* What you need to do
Exactly the lines below from the line with "UhhhRedSus (16, 178)" through the line with "首页 (178, 313)" must make up the answer, both ends included and pictures left out.

* Raw data
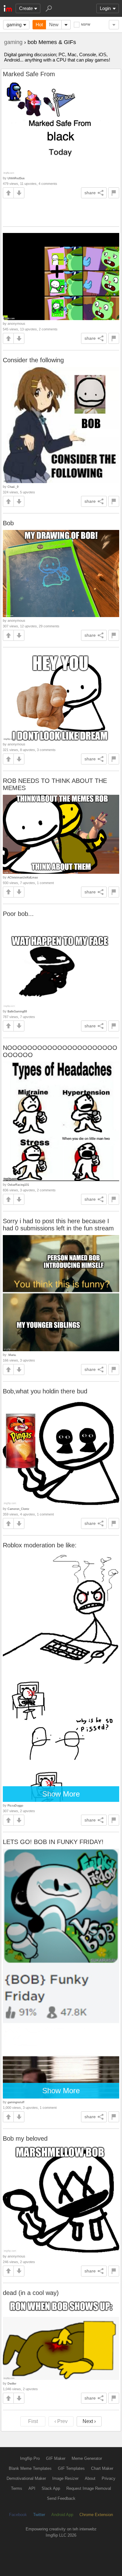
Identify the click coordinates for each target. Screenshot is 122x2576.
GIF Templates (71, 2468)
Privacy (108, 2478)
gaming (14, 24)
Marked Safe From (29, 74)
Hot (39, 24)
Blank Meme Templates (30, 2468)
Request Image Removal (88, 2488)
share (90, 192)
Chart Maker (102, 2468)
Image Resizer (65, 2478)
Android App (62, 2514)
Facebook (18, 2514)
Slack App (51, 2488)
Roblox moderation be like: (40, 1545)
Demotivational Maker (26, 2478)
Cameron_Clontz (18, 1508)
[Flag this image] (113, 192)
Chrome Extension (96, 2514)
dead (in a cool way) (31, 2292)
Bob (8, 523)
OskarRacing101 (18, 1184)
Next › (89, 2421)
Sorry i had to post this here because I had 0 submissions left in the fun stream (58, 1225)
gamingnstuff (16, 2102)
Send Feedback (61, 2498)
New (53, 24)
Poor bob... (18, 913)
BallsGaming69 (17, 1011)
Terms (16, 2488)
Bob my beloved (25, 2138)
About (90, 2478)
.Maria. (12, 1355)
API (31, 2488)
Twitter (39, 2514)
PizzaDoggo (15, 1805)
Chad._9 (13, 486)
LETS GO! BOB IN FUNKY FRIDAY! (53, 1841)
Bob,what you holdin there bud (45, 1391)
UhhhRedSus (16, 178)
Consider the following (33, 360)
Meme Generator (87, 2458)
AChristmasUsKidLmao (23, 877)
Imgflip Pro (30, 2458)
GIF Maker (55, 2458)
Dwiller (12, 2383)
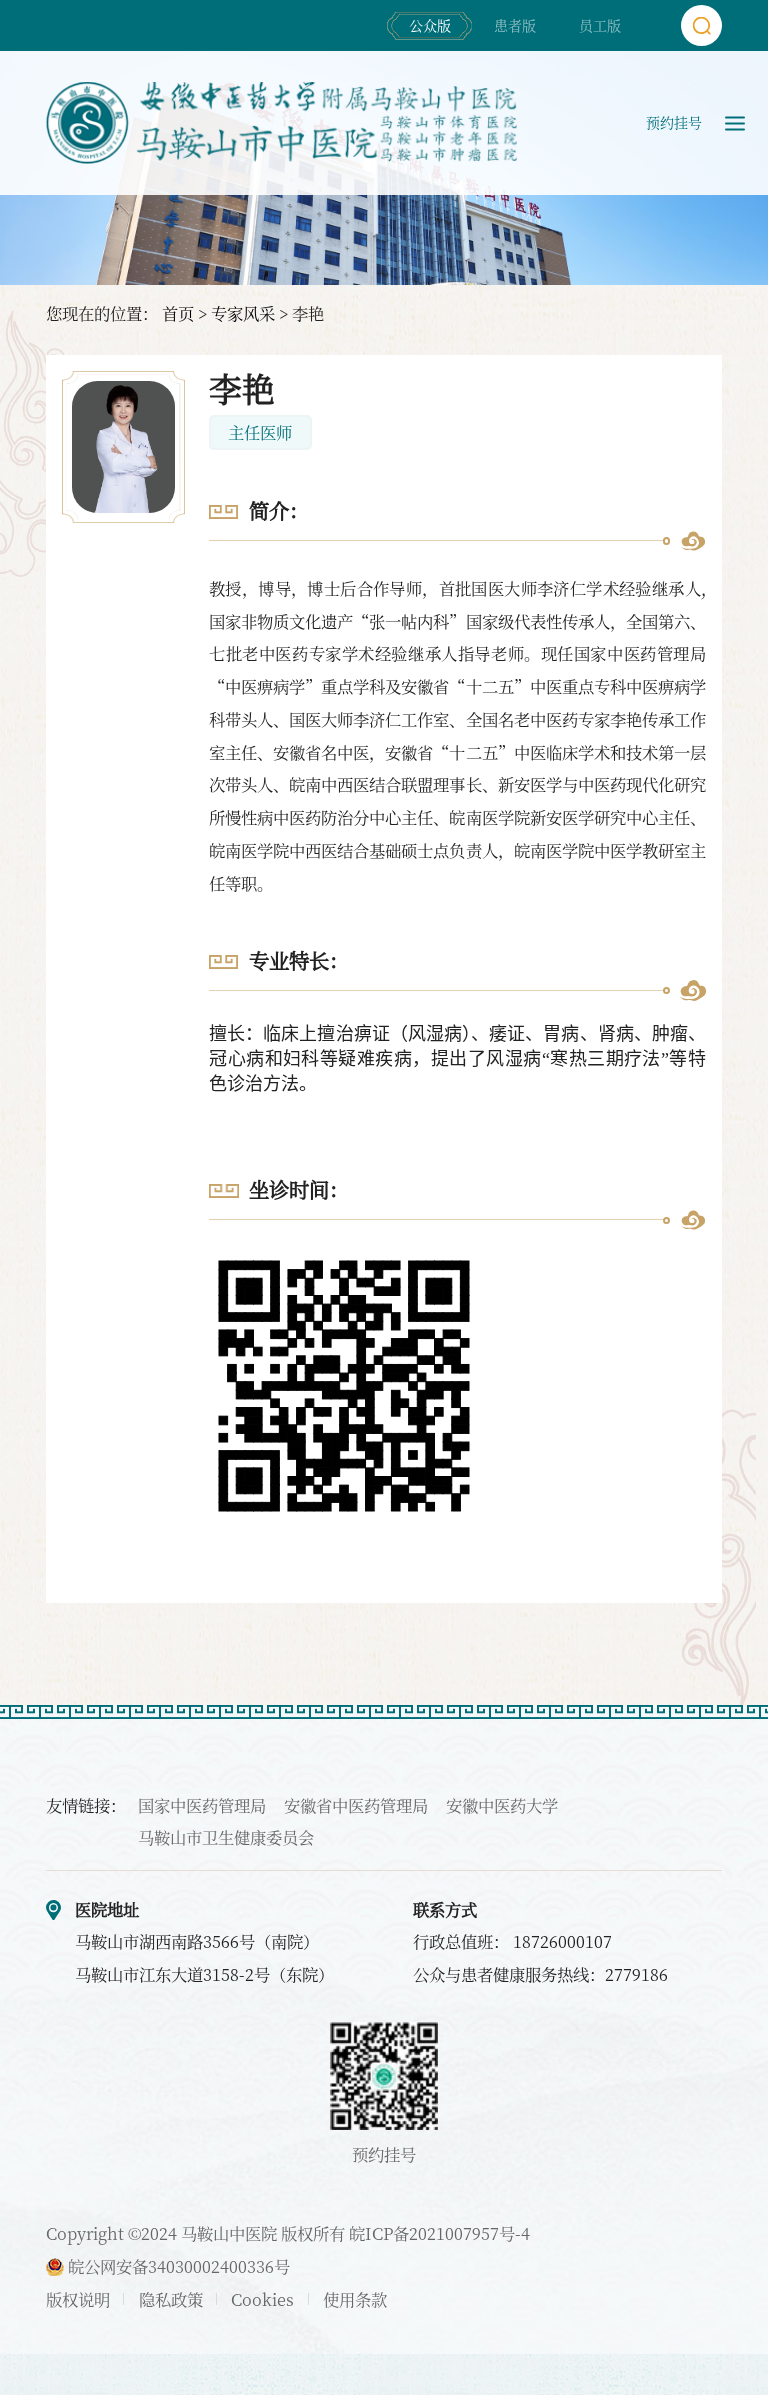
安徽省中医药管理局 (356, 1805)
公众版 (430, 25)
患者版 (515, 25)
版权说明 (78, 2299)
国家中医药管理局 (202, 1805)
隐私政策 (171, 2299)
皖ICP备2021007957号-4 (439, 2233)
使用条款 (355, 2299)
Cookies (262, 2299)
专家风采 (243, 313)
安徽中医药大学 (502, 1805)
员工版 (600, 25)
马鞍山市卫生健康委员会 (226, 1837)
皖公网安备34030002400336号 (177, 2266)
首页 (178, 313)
==
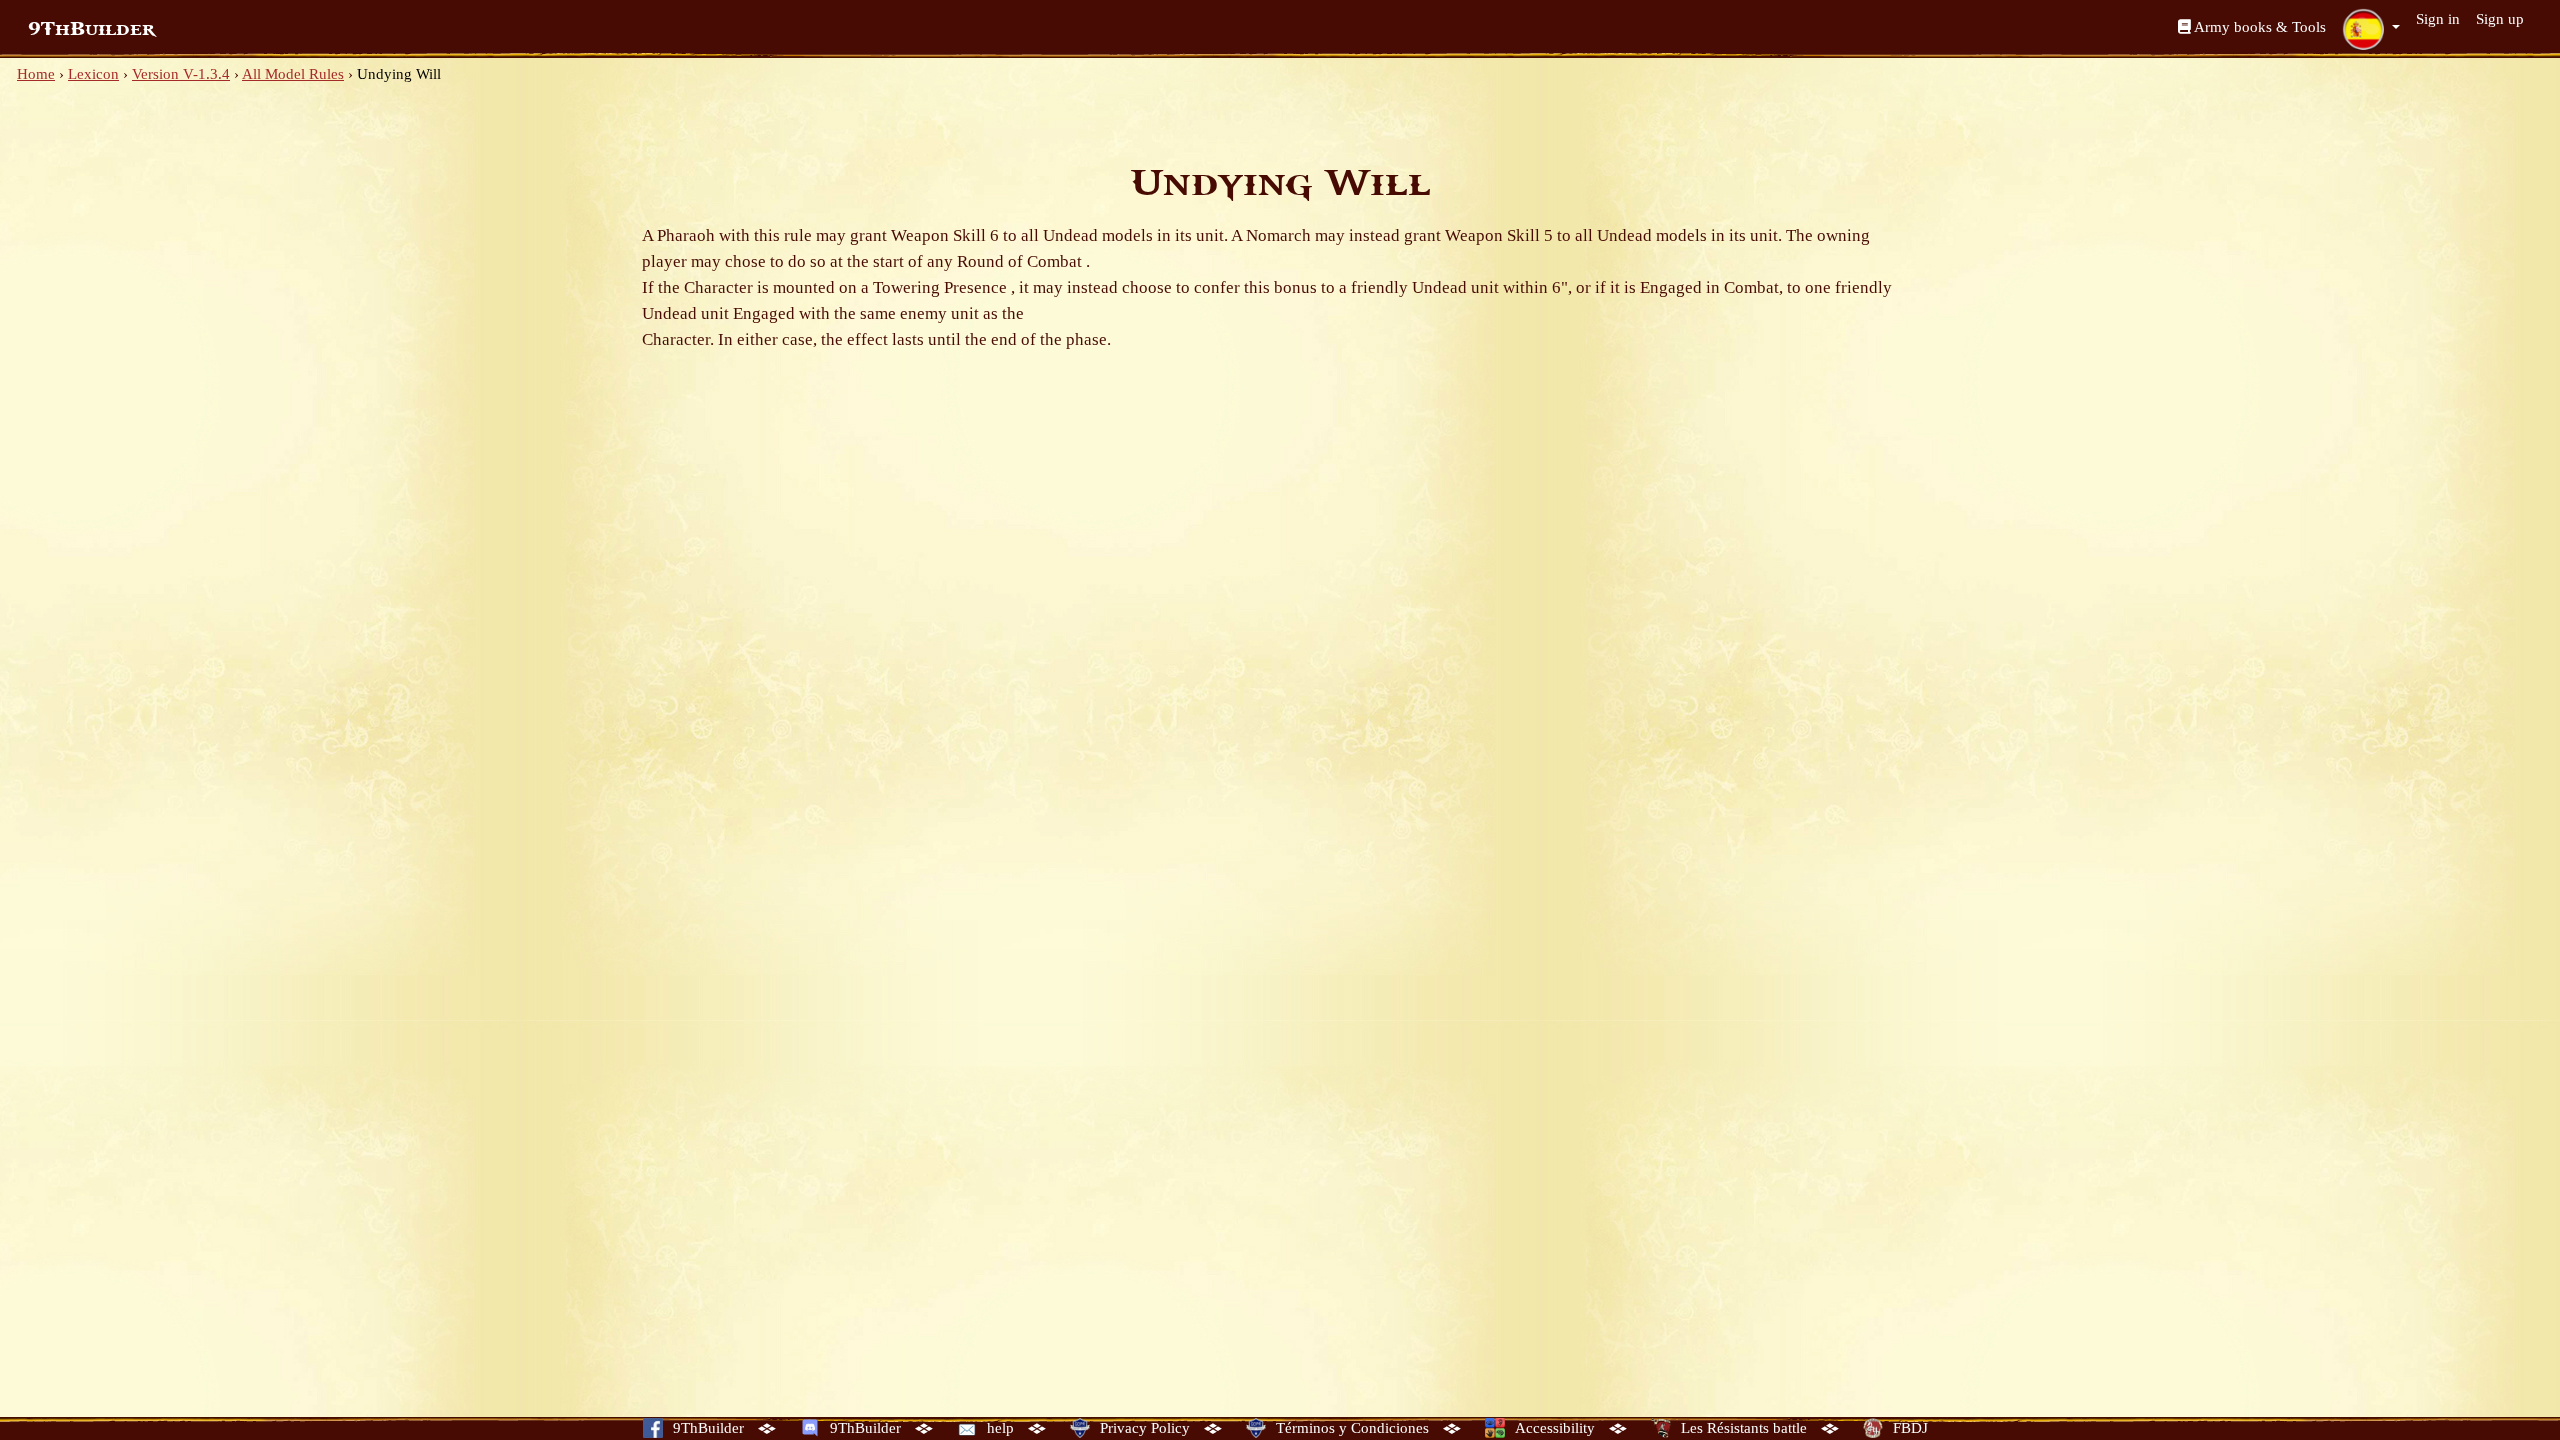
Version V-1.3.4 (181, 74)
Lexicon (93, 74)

* Answer
UhhhRedSus (16, 178)
Consider the following (33, 360)
Meme Generator (87, 2458)
AChristmasUsKidLmao (23, 877)
Imgflip Pro (30, 2458)
GIF Maker (55, 2458)
Dwiller (12, 2383)
安徽省中医药管理局 (356, 1805)
公众版 (430, 25)
患者版 (515, 25)
版权说明 (78, 2299)
国家中医药管理局 (202, 1805)
隐私政策 (171, 2299)
皖ICP备2021007957号-4 (439, 2233)
使用条款 (355, 2299)
Cookies (262, 2299)
专家风采 (243, 313)
安徽中医药大学 (502, 1805)
员工版 (600, 25)
马鞍山市卫生健康委员会 (226, 1837)
皖公网安备34030002400336号 (177, 2266)
首页 (178, 313)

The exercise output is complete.